I also don’t think we need to match
Java’s internal representation of strings. The only things we need
to worry about are:
1. If the data is received via a Java socket,
how easily can it be translated into a Java string?
2. If the data is sent via a Java socket,
how easily can it be gotten from a Java string?
3. If the data is received via a C socket,
how easily can in be translated into a standard C format?
4. If the data is sent via a C socket, how
easily can in be gotten from a standard C format?
5. If the data is sent to an agent which
is primarily implemented in Java, how easily can it make the JNI transition
between the C stub and the Java agent?
6. If the data is sent from an agent which
is primarily implemented in Java, how easily can it make the JNI transition
between the Java agent and the C stub?
In the case of the third and fourth
questions, a lot depends on how we actually plan to represent character strings
in the HCE code itself. It seems likely that we’ll be translating
out of the wire format and into some “local” format early on in the
process. So we need to have a strategy for having the HCE code
internationalizable.

• **Available data**:
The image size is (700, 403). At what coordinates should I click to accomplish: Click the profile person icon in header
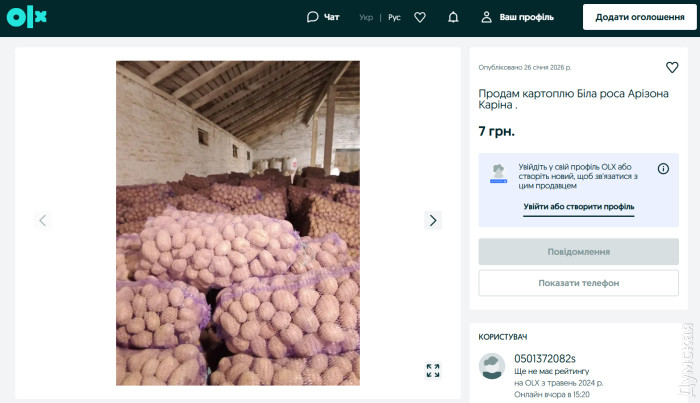[x=487, y=17]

• **Exercise requirements**: Copy out the text on string handling, starting at the words "I also don’t" and ending after "into a Java string?", and switch "socket" to "connection" wherever it occurs.

• **Written answer**:
I also don’t think we need to match
Java’s internal representation of strings. The only things we need
to worry about are:
1. If the data is received via a Java connection,
how easily can it be translated into a Java string?